◆ What needs to be done: The answer is every line in the data below that contains the word "address".

◆ Given information:
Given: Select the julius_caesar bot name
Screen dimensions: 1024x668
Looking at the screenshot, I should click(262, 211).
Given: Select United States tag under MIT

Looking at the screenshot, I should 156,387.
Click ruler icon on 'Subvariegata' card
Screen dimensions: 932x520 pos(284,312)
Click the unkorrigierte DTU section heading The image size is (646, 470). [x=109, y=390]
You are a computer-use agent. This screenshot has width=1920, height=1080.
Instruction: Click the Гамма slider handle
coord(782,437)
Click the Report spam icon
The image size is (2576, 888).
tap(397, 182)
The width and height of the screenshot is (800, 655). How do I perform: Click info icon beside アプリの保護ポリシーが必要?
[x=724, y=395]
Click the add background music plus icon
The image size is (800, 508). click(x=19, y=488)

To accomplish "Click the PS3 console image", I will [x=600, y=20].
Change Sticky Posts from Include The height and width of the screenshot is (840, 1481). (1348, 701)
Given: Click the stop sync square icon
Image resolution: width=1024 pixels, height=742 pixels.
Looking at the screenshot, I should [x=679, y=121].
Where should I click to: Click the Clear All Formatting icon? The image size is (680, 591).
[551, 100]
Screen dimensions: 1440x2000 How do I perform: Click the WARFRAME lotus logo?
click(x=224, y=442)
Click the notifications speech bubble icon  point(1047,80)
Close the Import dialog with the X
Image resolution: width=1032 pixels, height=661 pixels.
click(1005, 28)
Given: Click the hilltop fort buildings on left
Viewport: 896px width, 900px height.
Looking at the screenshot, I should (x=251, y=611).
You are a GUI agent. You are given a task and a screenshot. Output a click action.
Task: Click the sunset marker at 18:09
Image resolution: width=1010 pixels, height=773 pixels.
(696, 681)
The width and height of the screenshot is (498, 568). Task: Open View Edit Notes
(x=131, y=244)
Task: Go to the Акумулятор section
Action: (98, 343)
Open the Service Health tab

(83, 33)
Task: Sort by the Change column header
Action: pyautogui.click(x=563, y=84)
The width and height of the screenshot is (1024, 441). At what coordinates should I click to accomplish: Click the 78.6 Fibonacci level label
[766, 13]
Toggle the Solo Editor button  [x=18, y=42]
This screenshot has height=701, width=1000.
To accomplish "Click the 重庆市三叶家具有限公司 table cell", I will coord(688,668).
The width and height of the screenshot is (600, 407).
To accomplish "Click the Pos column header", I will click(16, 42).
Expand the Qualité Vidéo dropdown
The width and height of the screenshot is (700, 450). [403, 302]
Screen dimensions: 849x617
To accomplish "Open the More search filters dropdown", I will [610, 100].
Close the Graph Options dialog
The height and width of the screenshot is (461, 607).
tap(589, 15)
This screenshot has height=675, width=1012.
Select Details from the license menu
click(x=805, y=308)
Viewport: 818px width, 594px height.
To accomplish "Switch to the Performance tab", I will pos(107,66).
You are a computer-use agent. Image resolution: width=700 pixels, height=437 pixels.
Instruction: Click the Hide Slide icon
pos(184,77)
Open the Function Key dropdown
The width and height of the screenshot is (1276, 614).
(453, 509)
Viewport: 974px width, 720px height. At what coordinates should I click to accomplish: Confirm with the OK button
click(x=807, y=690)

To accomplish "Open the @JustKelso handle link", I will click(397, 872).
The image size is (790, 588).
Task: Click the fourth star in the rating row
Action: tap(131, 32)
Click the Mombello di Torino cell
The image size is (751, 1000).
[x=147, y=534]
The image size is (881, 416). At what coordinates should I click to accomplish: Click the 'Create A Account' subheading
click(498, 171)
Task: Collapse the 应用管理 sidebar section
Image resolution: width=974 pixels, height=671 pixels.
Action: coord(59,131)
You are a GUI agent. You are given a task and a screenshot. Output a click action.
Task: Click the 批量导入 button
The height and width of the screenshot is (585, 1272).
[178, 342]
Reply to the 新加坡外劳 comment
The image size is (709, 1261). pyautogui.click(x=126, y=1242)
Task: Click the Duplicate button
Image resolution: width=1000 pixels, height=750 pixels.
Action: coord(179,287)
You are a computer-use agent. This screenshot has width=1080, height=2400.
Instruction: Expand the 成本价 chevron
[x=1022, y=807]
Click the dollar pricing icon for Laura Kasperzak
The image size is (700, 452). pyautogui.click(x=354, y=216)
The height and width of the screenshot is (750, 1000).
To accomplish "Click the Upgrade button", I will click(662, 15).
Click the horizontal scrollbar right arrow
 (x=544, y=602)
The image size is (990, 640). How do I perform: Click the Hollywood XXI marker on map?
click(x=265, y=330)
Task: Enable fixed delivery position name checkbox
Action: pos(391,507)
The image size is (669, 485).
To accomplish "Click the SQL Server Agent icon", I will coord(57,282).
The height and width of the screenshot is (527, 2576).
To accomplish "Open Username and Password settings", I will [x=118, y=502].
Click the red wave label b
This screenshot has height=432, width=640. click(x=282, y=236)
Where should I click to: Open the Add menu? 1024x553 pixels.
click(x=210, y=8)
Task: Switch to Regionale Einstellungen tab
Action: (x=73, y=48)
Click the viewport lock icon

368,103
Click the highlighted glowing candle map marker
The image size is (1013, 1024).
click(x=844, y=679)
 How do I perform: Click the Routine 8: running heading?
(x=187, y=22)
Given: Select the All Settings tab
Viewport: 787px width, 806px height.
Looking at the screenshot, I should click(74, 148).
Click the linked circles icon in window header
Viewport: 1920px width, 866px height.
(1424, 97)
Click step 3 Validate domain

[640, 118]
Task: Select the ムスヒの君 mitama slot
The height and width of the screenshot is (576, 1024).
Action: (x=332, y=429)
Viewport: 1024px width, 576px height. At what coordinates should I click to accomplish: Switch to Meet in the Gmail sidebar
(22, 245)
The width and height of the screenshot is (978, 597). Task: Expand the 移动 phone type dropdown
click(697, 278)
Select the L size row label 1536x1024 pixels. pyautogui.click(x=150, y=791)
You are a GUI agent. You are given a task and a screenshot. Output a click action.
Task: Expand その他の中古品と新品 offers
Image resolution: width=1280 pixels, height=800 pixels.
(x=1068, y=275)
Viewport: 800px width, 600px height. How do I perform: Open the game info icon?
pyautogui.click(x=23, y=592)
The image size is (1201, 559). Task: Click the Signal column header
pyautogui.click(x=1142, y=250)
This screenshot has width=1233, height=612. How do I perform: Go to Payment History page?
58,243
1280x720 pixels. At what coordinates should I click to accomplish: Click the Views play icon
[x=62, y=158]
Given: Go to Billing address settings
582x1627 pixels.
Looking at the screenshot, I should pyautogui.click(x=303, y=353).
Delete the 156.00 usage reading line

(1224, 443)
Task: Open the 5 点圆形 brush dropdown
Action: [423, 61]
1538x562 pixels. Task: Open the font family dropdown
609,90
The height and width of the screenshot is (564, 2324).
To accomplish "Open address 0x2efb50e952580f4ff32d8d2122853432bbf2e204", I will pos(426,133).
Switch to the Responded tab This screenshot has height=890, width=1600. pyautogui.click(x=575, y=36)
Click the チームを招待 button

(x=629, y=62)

◆ Answer to this problem:
Given: Go to Billing address settings
To accomplish "Open address 0x2efb50e952580f4ff32d8d2122853432bbf2e204", I will pos(426,133).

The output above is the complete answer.